• [Kutipan sumber]
◆ ◆ ◆ ◆ ◆
“Kenapa kamu terus bicara soal kasus Munir, atau Thukul? Apa pentingnya?”
Saya terdiam saat pertanyaan itu meluncur.
Bagiku, kamu sama saja sedang bertanya, “Apa pentingnya bicara HAM?”
…. kok ada ya pertanyaan seperti itu?
Ini kan perkara nyawa, hak asasi. Negaramu termasuk negara yang telah menandatangani kesepakatan menghormati hak asasi. Negaramu bertanggung jawab untuk setiap nyawa yang (di)hilang(kan) itu. Bagaimana dengan keluarga yang ditinggalkan? Mana bisa mereka berhenti bicara soal anak atau suaminya yang sampai sekarang entah ada di mana?
Bagaimana bisa kita berhenti bicara tentang orang-orang yang dibawa pergi secara paksa lalu tak pulang-pulang? Atau, seperti Marsinah yang ditemukan sudah tewas dalam keadaan mengenaskan, menyisakan kepiluan yang tak ada habisnya? Sementara dia perempuan, seperti kita!
Bagaimana bisa kita tidak gelisah saat tahu bahwa aparat negara kita sendiri adalah ditengarai sebagai tersangka utama, melakukan kesalahan berat dengan menghabisi nyawa rakyat, lebih dari sekadar membungkam?
◆ ◆ ◆ ◆ ◆
• [Butir tugas A]
Tentukan apakah setiap pernyataan berikut sesuai dengan teks tentang HAM di atas: (i) Marsinah ditemukan sudah tewas; (ii) negara lawan bicara belum menandatangani kesepakatan menghormati hak asasi; (iii) penulis langsung menjawab ketika pertanyaan itu diajukan. Jawab ya atau tidak untuk masing-masing dan kutip kata-kata teks yang menjadi penentunya.

(Catatan hasil ekstraksi)
◆ ◆ ◆ ◆ ◆
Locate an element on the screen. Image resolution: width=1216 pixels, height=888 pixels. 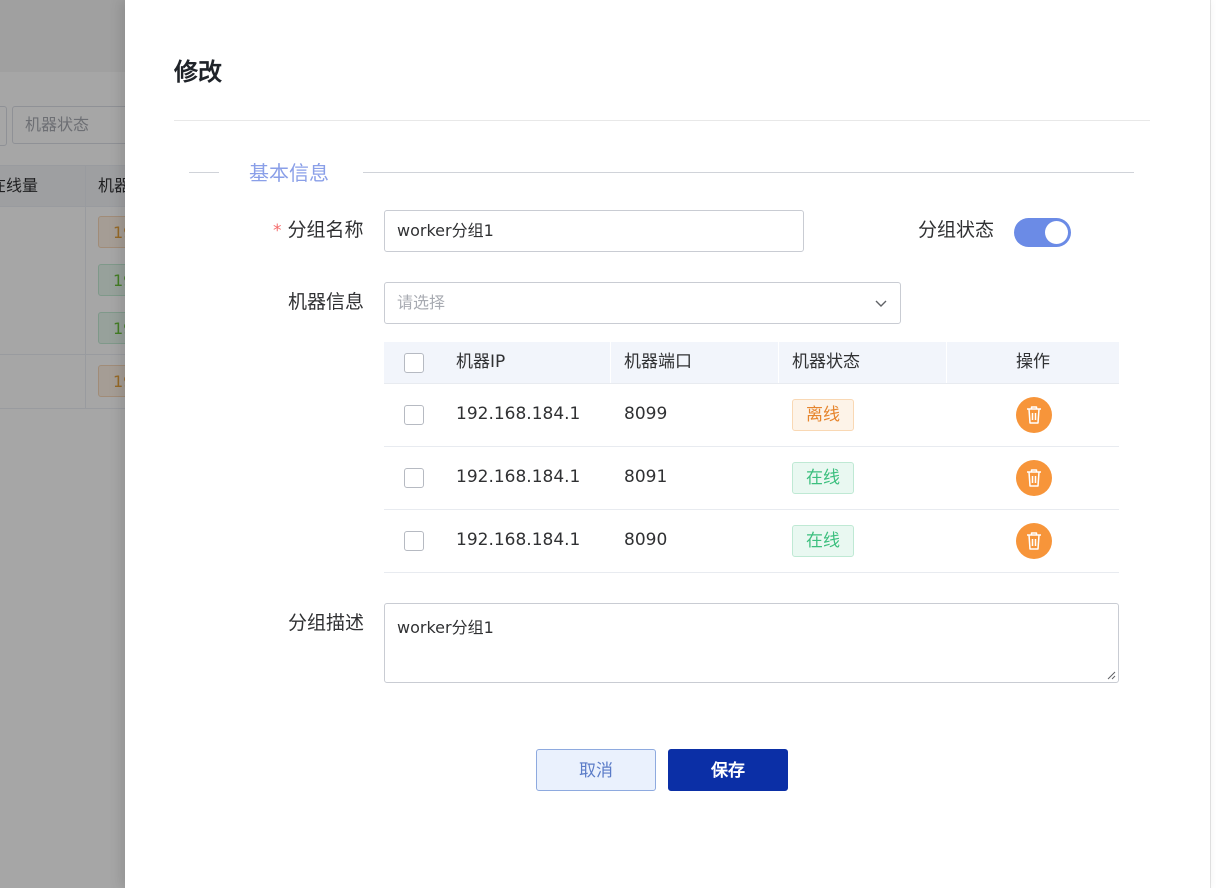
row-port: 8099 is located at coordinates (646, 414).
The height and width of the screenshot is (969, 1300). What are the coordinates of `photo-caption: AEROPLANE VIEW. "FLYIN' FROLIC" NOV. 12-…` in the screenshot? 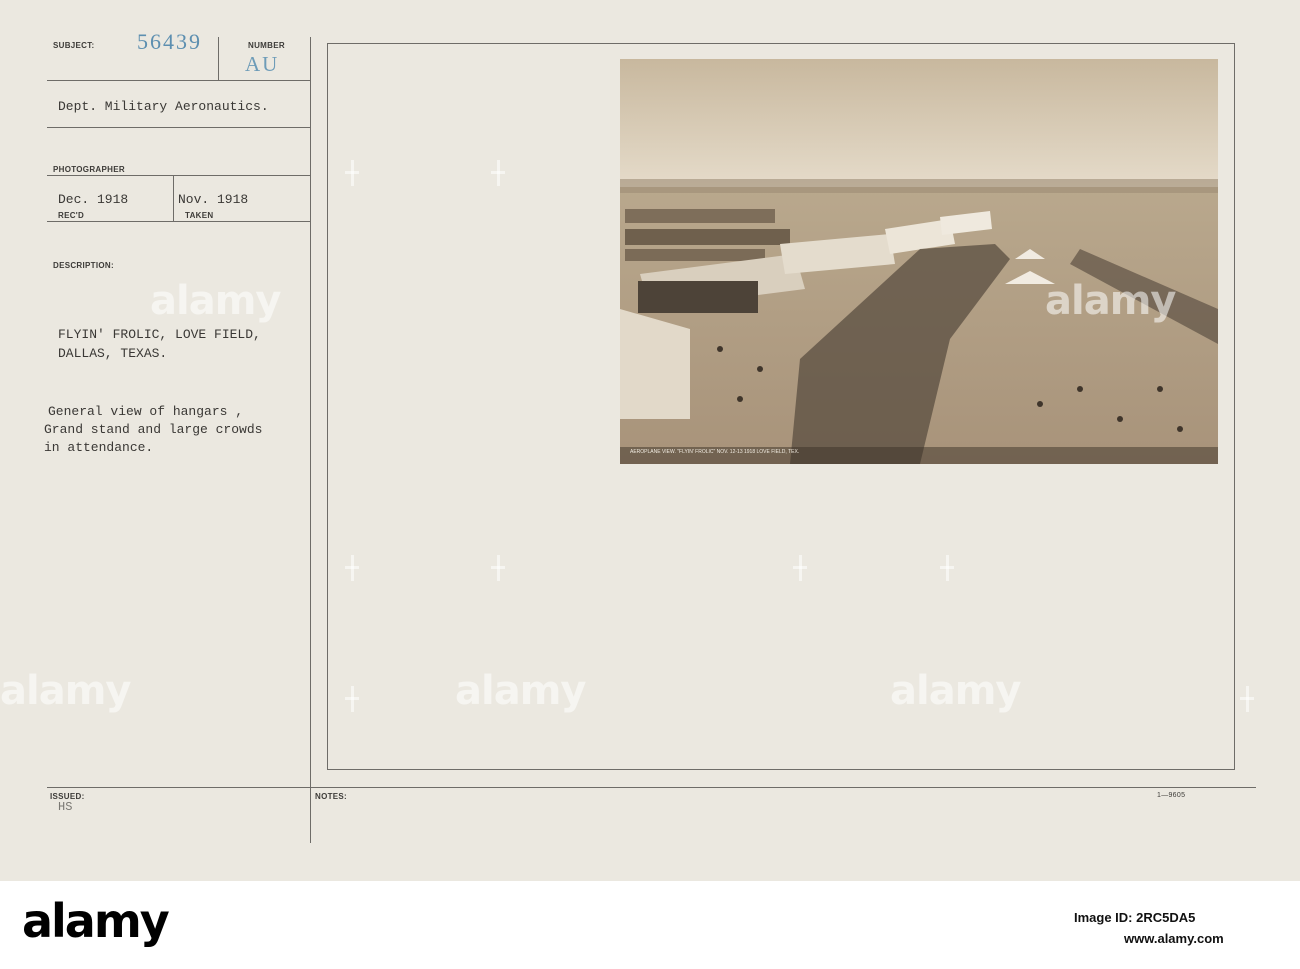 It's located at (715, 452).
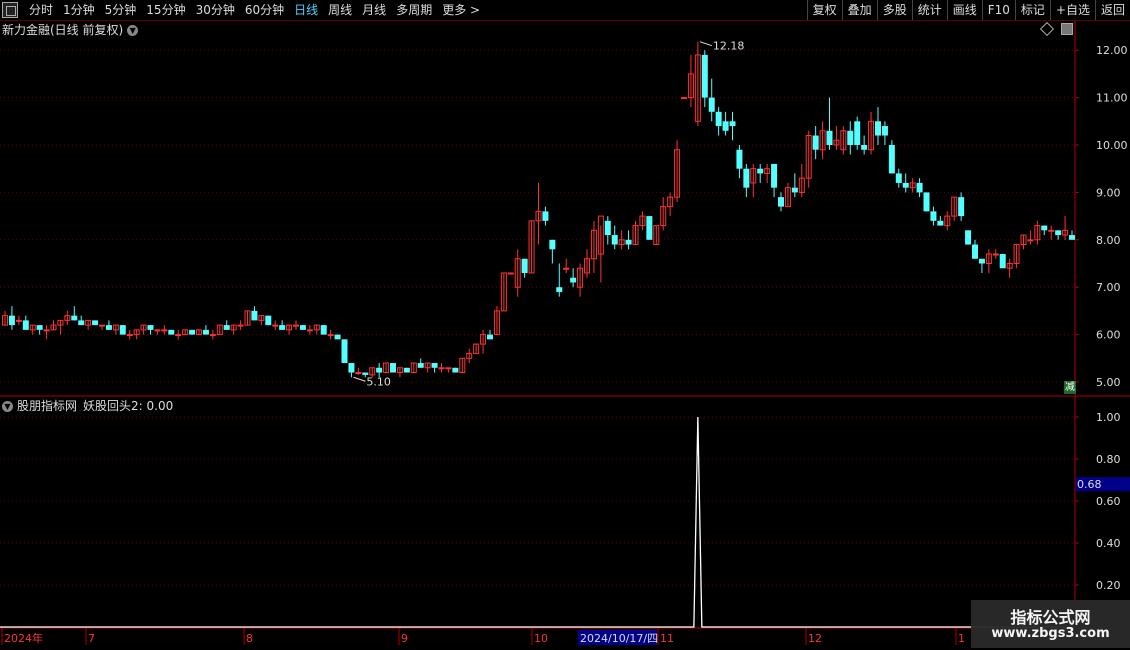 The width and height of the screenshot is (1130, 650). I want to click on low-arrow, so click(360, 379).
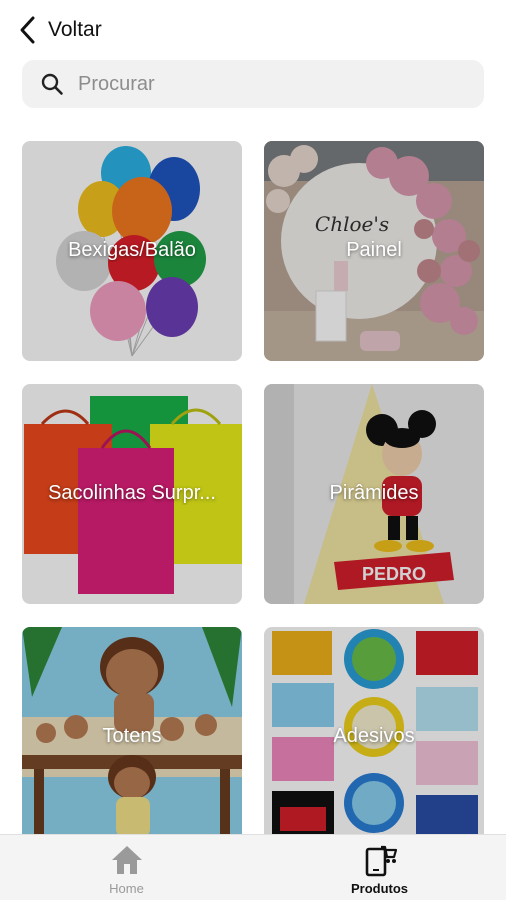  Describe the element at coordinates (374, 736) in the screenshot. I see `category-label: Adesivos` at that location.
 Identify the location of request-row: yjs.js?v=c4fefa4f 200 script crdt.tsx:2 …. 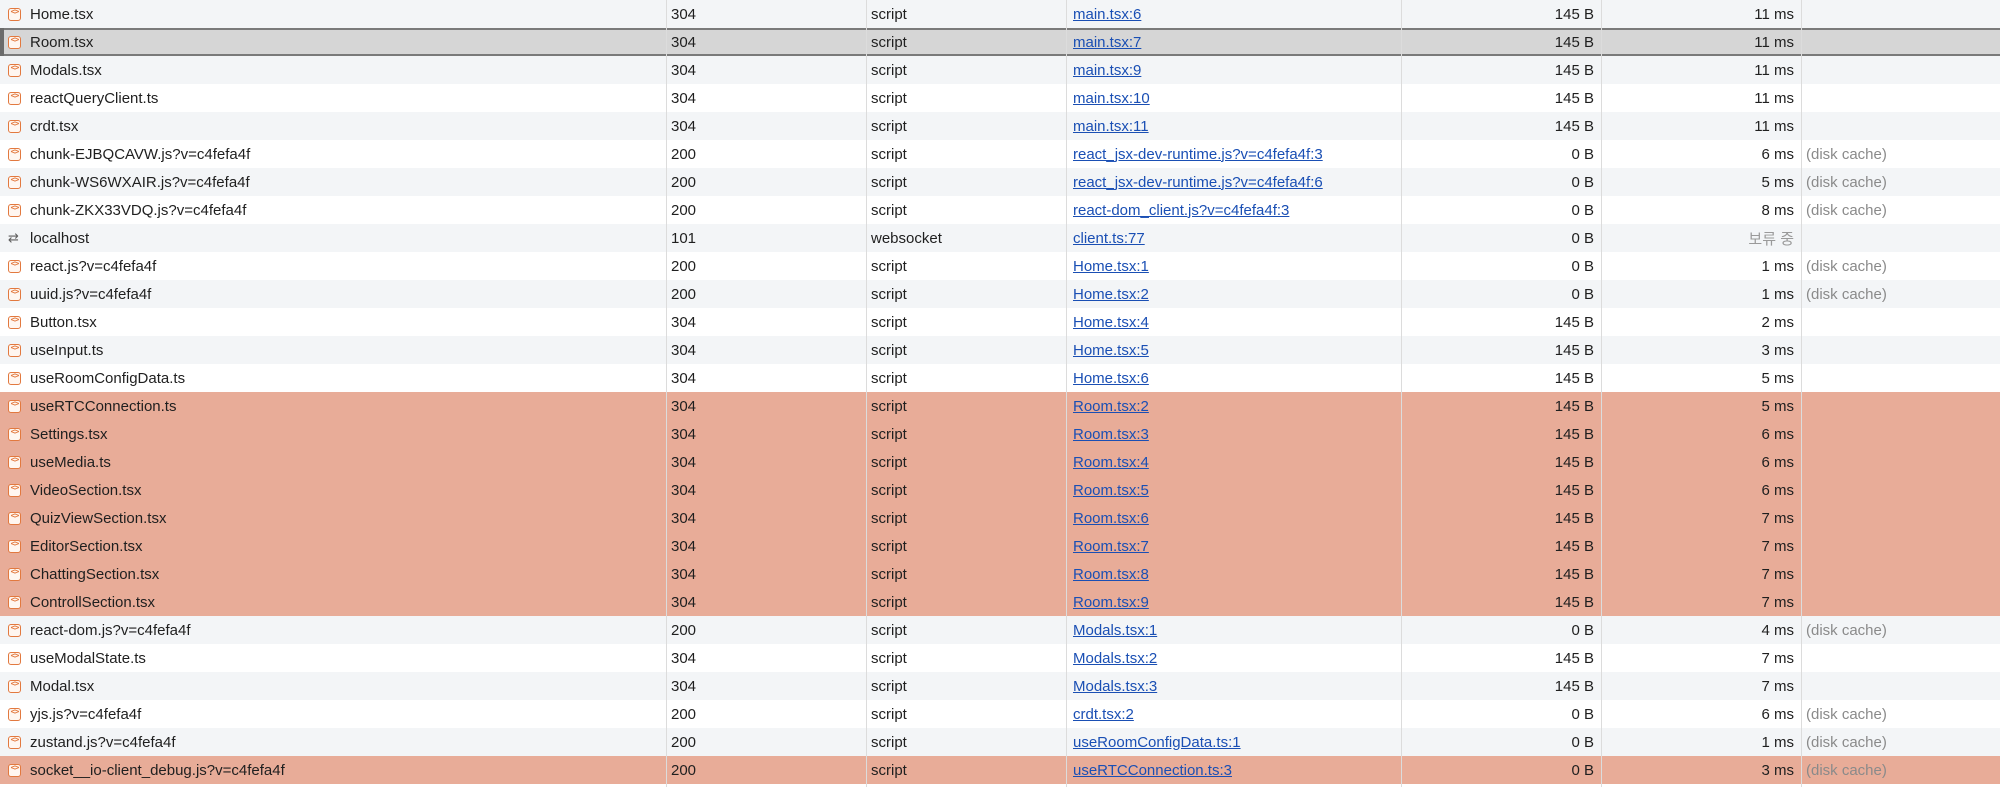
(1000, 714).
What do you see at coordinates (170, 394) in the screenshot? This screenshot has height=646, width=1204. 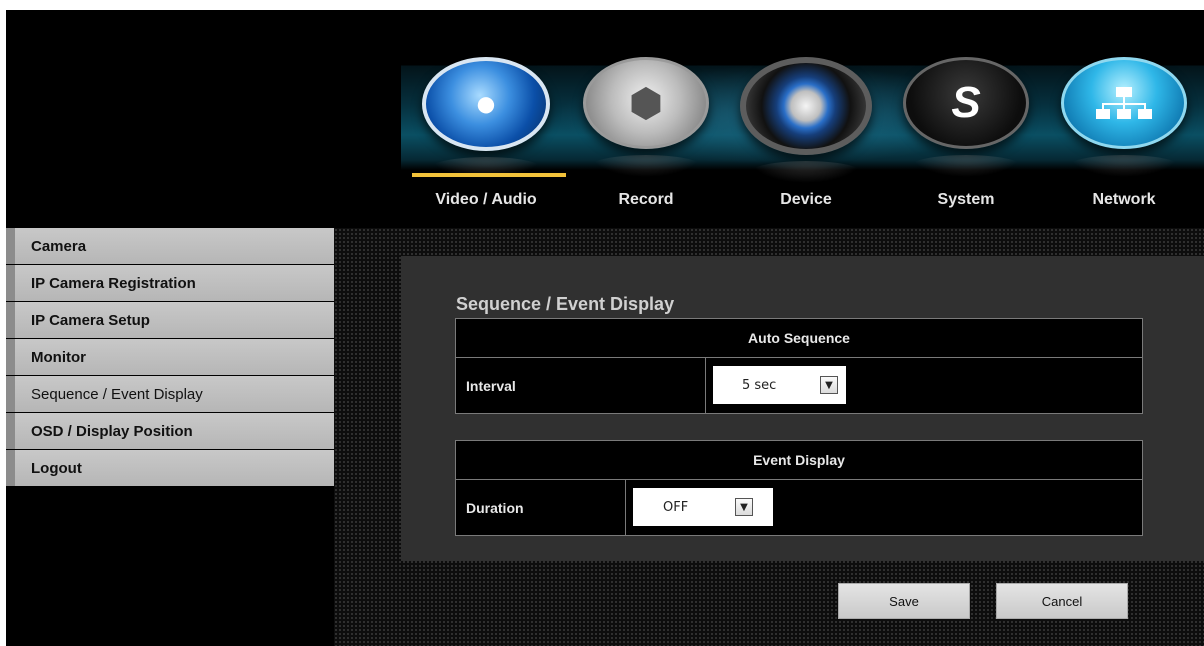 I see `sidebar-item-sequence-event-display: Sequence / Event Display` at bounding box center [170, 394].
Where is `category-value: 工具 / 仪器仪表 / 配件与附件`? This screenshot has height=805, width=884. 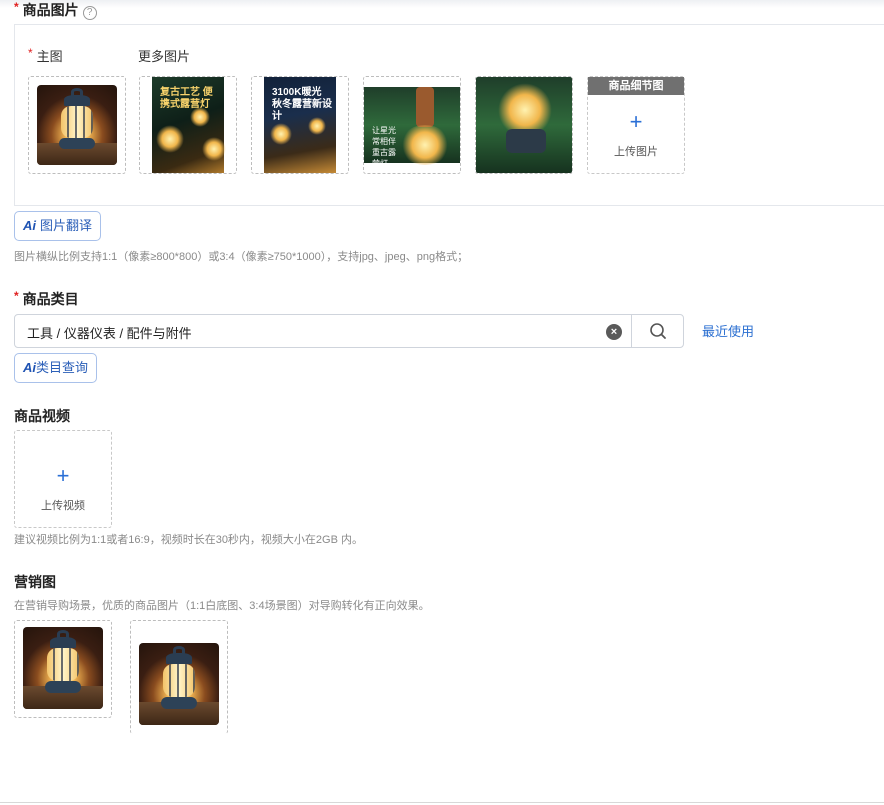 category-value: 工具 / 仪器仪表 / 配件与附件 is located at coordinates (110, 334).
◆ ◆ ◆ ◆ ◆
• [Butir tugas B]
Tuliskan ulang baris-baris catatan mulai dari awal catatan sampai baris yang memuat "row-port: 8099 is", termasuk baris tersebut. Jangan sertakan gambar dalam jawaban.

• [Hasil tugas A]
(i) Ya: "seperti Marsinah yang ditemukan sudah tewas dalam keadaan mengenaskan".
(ii) Tidak: "Negaramu termasuk negara yang telah menandatangani kesepakatan menghormati hak asasi."
(iii) Tidak: "Saya terdiam saat pertanyaan itu meluncur."

• [Hasil tugas B]
Locate an element on the screen. Image resolution: width=1216 pixels, height=888 pixels. 
row-port: 8099 is located at coordinates (646, 414).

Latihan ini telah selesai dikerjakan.